(photo by Brian Murphy)
I’ve got to admit, I didn’t think this season was actually going to happen for the Washington Capitals.
During much of the lockout it simply appeared there were too many egos and ulterior motives in place to allow hockey’s owners and players to come to any sort of agreement in time to salvage the season.
Owners seemed unwilling to budge on their demands while many of the players were getting their hockey fix elsewhere, so at some point along the way I made peace with the idea that it was going to be a while before the powers that be from my favorite sport would get their collective act together.
At the last possible minute, the owners and the players reached a deal and now the race for the Stanley Cup will be an abbreviated one. Sure, life would be much better if these intense battles actually took place on the ice rather than in some stuffy office building during negotiations, but I can’t help but be grateful that there’s going to be an NHL season at all in 2013.
Hockey has always been my favorite sport, so even though the commissioner and more than a few of the owners did everything they could to ruin a good thing, I’m foolish enough to come running back into their money grabbing hands because I love the sport too much to stay away for any length of time.
And yet, if I’m being completely honest, part of me is dreading the ’13 season — especially when it comes to the Capitals. That’s because I can’t help but worry how this team will fare after learning a brand-new system from a first-time coach without the benefit of a full offseason.
As a player, Adam Oates stood out every time he took the ice throughout his 19-year career. He was an unselfish passer who thrived with the puck in his possession and made his teammates better simply by having them on the ice during one of his shifts.
But simply being a Hall of Fame player doesn’t guarantee Oates or anyone else success as a coach or front office executive. I mean, Bruce Boudreau was a career minor leaguer and he led the Caps to their most successful stretch in franchise history (well, in the regular season, at least).
Conversely, Dale Hunter retired as one of the top players in Capitals history, and yet, he couldn’t end his NHL coaching tenure fast enough. As soon as his first season behind the bench in Washington came to an end, Hunter happily got the hell out of Dodge. And he was someone who had at least coached in the minors.
Oates has zero experience running his own franchise. He’s got a few seasons under his belt as an assistant in New Jersey, but that’s about it. And if we learned anything from guys like Bruce Cassidy, Glen Hanlon or even former Redskins head coach Jim Zorn — not everyone is made to be a coach.

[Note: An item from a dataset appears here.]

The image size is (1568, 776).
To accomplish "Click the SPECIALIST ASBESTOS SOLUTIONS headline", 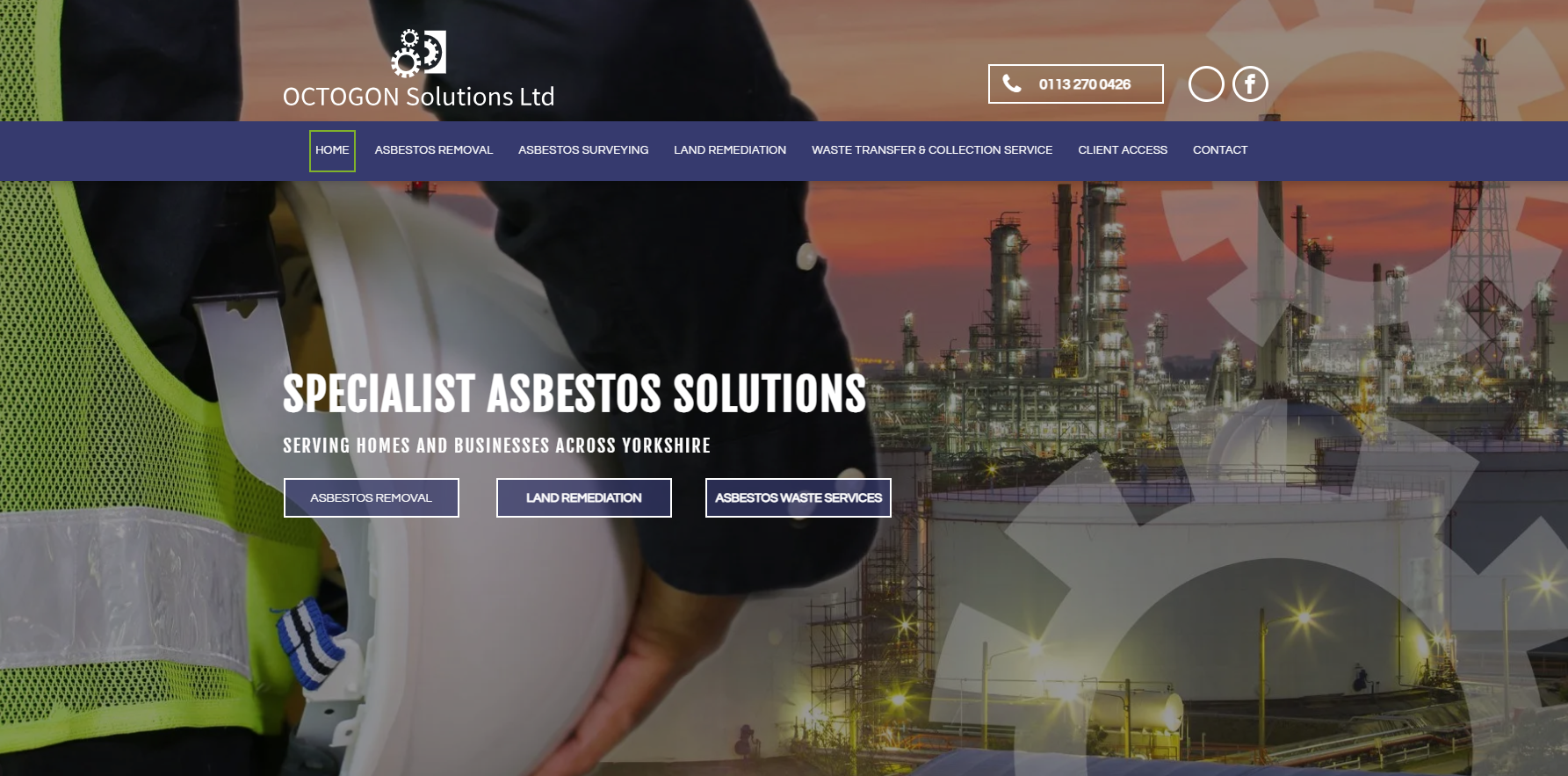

Even with the benefit of a standard NHL offseason to work with these players and teach them his specific system, there’s no guarantee that Oates would succeed in Washington. With less than two weeks to get everyone back into town, assess everyone’s level of conditioning after months of not being able to show up for work and drill home the finer points of a completely different system, the realist in me can’t help but wonder if the Capitals are going to struggle mightily this season.
Sure, guys like Alex Ovechkin and Nicklas Backstrom have been keeping busy by playing hockey overseas during the lockout. But how much wear and tear have their bodies had while doing so. And what about other players — guys like John Carlson or Karl Alzner — who opted not to take their talents elsewhere? How long will it take them to get back into hockey shape?
And, oh by the way, the ice at the Verizon Center has been terrible for as long as the building has hosted hockey games, so how many groin pulls and hamstring injuries are these players going to suffer through — especially in the early stages of the season — when out-of-shape players are skating around on a substandard playing surface?
So between the first-time coach, the lengthy offseason and all of the standard issues, injuries and challenges a hockey team faces during a standard season, I can’t help but think this is going to be a forgettable year for the Capitals.
After five straight trips to the playoffs, some Caps fans have gotten a little spoiled thinking that’s the way it’s always going to be. But it wouldn’t surprise me in the least if this was more of a transition year as the Capitals basically use 2013 to teach the principals of Oates’ system while he learns what works and what doesn’t.
I’m basically going into the season expecting the worst, so if it happens I’m already prepared. And if by some chance, Oates comes in and helps get this franchise back to performing as one of the league’s elite franchises and helps Ovechkin get his mojo back … well … then I’ll be absolutely thrilled that I was wrong.